Write out the data again in full, exactly as it reads.
==*==
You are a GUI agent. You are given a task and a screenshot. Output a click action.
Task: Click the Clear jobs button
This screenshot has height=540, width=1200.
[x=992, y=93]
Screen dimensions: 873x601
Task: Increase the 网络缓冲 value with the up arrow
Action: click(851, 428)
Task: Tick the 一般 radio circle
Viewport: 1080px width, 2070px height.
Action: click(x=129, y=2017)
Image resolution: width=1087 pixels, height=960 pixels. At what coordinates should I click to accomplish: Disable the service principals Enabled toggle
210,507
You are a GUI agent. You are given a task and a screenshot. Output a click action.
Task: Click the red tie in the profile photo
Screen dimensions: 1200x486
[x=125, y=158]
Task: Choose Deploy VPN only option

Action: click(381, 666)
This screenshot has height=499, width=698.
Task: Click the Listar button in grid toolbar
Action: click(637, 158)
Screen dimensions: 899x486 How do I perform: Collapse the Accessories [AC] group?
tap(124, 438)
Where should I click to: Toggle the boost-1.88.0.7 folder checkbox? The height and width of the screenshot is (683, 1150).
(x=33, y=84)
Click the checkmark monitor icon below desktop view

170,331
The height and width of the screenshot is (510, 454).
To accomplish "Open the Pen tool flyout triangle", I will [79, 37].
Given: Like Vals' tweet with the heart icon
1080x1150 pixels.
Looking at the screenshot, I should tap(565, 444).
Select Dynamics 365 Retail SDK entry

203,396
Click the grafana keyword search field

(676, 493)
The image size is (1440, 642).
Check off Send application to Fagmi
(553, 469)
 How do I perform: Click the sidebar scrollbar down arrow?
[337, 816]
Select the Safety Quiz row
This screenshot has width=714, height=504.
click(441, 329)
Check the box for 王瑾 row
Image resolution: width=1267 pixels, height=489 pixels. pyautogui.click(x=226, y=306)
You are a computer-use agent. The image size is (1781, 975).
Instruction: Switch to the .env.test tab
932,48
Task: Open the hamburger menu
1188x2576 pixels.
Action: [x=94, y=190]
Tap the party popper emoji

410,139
==*==
- RESPONSE FOR THIS EXERCISE -
You are a GUI agent. You are given a task and a screenshot. Output a click action.
Task: Click the Clear jobs button
This screenshot has height=540, width=1200.
[x=992, y=93]
Screen dimensions: 873x601
Task: Increase the 网络缓冲 value with the up arrow
Action: click(851, 428)
Task: Tick the 一般 radio circle
Viewport: 1080px width, 2070px height.
Action: click(x=129, y=2017)
Image resolution: width=1087 pixels, height=960 pixels. At what coordinates should I click to accomplish: Disable the service principals Enabled toggle
210,507
You are a GUI agent. You are given a task and a screenshot. Output a click action.
Task: Click the red tie in the profile photo
Screen dimensions: 1200x486
[x=125, y=158]
Task: Choose Deploy VPN only option

Action: click(381, 666)
This screenshot has height=499, width=698.
Task: Click the Listar button in grid toolbar
Action: click(637, 158)
Screen dimensions: 899x486 How do I perform: Collapse the Accessories [AC] group?
tap(124, 438)
Where should I click to: Toggle the boost-1.88.0.7 folder checkbox? The height and width of the screenshot is (683, 1150).
(x=33, y=84)
Click the checkmark monitor icon below desktop view

170,331
The height and width of the screenshot is (510, 454).
To accomplish "Open the Pen tool flyout triangle", I will [79, 37].
Given: Like Vals' tweet with the heart icon
1080x1150 pixels.
Looking at the screenshot, I should tap(565, 444).
Select Dynamics 365 Retail SDK entry

203,396
Click the grafana keyword search field

(676, 493)
The image size is (1440, 642).
Check off Send application to Fagmi
(553, 469)
 How do I perform: Click the sidebar scrollbar down arrow?
[337, 816]
Select the Safety Quiz row
This screenshot has width=714, height=504.
click(441, 329)
Check the box for 王瑾 row
Image resolution: width=1267 pixels, height=489 pixels. pyautogui.click(x=226, y=306)
You are a computer-use agent. The image size is (1781, 975).
Instruction: Switch to the .env.test tab
932,48
Task: Open the hamburger menu
1188x2576 pixels.
Action: [x=94, y=190]
Tap the party popper emoji

410,139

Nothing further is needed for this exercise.